Steeve 9-Aug-2012 [762]	... test
Sunanda 9-Aug-2012 [763]	Talking of test, I am trying to write a simple function that checks if a data item matches a rebol datatype, so for example: print is-it-a? "number?" "12.5" == true print is-it-a? "number?" "xxx" == false print is-it-a? "number?" "?" == false Except my function goes bad on that third example -- it prints the console help text. Any thoughts on how to check incoming values without executing them as code? Thanks is-it-a?: func [ data-type [string!] value [string!] ][ data-type: first load/all data-type error? try [ value: first load/all value return do reduce [data-type value] ] false ]
Steeve 9-Aug-2012 [764]	is-a: func [f v][ not not all [ f: get/any load f any-function? :f f load v ] ]
Sunanda 9-Aug-2012 [765]	Thanks Steeve, that's much more robust than my code :) Just for info ..... ....It needs some error trapping to handle un-loadable values, eg: >> is-a "number?" "33.e" ** Syntax Error: Invalid decimal -- 33.e ....And (like my code) it's not so good with 'true and 'false owing to the way REBOL works: >> is-a "logic?" "true" == false But it'll do the job!
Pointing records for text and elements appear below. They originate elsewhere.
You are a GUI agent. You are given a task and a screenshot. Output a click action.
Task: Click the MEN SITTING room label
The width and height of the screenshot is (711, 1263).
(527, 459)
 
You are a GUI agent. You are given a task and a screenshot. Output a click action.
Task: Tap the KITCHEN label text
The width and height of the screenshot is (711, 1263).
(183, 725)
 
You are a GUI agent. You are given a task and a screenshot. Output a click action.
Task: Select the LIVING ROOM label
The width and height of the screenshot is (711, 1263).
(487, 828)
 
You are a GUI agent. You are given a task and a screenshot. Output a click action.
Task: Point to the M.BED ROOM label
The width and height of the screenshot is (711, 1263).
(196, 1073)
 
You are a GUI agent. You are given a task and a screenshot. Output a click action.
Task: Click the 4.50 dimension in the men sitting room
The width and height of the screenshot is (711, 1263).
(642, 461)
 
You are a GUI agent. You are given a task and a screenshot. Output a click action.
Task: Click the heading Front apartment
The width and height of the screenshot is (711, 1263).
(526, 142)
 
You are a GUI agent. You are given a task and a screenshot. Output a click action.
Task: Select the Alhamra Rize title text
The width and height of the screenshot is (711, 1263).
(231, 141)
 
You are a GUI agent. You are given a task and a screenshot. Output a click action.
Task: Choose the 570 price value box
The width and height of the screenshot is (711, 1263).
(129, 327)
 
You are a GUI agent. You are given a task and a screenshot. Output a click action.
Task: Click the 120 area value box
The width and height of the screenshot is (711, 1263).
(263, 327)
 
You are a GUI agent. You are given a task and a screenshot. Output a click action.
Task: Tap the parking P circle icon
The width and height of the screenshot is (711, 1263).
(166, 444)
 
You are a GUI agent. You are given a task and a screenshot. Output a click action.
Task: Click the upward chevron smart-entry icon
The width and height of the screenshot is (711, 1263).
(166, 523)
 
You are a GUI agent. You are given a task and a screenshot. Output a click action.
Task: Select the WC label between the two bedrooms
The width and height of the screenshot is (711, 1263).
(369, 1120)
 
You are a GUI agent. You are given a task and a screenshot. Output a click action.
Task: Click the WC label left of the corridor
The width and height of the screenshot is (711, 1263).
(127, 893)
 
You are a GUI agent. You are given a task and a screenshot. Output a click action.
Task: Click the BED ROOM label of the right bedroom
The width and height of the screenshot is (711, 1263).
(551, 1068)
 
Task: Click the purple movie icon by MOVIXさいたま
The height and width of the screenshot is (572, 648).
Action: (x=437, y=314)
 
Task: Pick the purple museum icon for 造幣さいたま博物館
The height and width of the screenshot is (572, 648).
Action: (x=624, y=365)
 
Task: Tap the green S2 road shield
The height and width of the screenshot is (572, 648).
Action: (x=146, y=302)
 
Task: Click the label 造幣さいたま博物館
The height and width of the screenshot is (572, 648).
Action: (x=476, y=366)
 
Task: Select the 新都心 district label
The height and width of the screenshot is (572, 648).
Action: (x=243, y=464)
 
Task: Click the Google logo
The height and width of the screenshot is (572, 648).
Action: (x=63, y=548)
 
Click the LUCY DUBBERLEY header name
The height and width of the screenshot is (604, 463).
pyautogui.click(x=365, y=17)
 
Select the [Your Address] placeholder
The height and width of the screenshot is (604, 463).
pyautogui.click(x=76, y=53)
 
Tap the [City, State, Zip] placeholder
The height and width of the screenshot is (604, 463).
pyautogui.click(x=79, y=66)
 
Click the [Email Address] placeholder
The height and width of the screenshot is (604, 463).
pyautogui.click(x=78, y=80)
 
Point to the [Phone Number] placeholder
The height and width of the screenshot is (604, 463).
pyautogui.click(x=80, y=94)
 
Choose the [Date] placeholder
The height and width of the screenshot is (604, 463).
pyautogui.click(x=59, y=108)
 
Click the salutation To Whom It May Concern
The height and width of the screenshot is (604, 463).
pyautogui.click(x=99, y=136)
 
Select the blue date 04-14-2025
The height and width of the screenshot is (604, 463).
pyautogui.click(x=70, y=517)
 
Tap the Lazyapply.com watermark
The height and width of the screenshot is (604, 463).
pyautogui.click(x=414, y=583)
BrianH 9-Aug-2012 [766x4]	Weird, I found the bug in R2 parse that causes the crash: >> parse "" [integer!] == false >> parse "" [unset!] == true ; should be false
	Two rules it is then. This doesn't crash, and is optimized for strings while we're at it. It's probably slower when doing blocks than Doc's, but it handles all datatypes: rle: func [s [series!] /local out emit pos1 pos2 cont][ out: make block! 1 emit: [(repend out [offset? :pos1 :pos2 first :pos1])] parse/case/all :s pick [[ any [pos1: skip (cont: first :pos1) any cont pos2: emit] ] [ any [ pos1: unset! any unset! pos2: emit \| pos1: skip some [ end pos2: emit break \| pos2: unset! :pos2 emit break \| pos2: skip ( cont: unless strict-equal? first :pos1 first :pos2 [[end skip]] ) cont \| pos2: emit break ] ] ]] any-string? :s out ] It also works around the strict-not-equal? bug in pre-2.7.7 R2, and using FIRST instead of path access is another speedup in R2 (path access is faster in R3).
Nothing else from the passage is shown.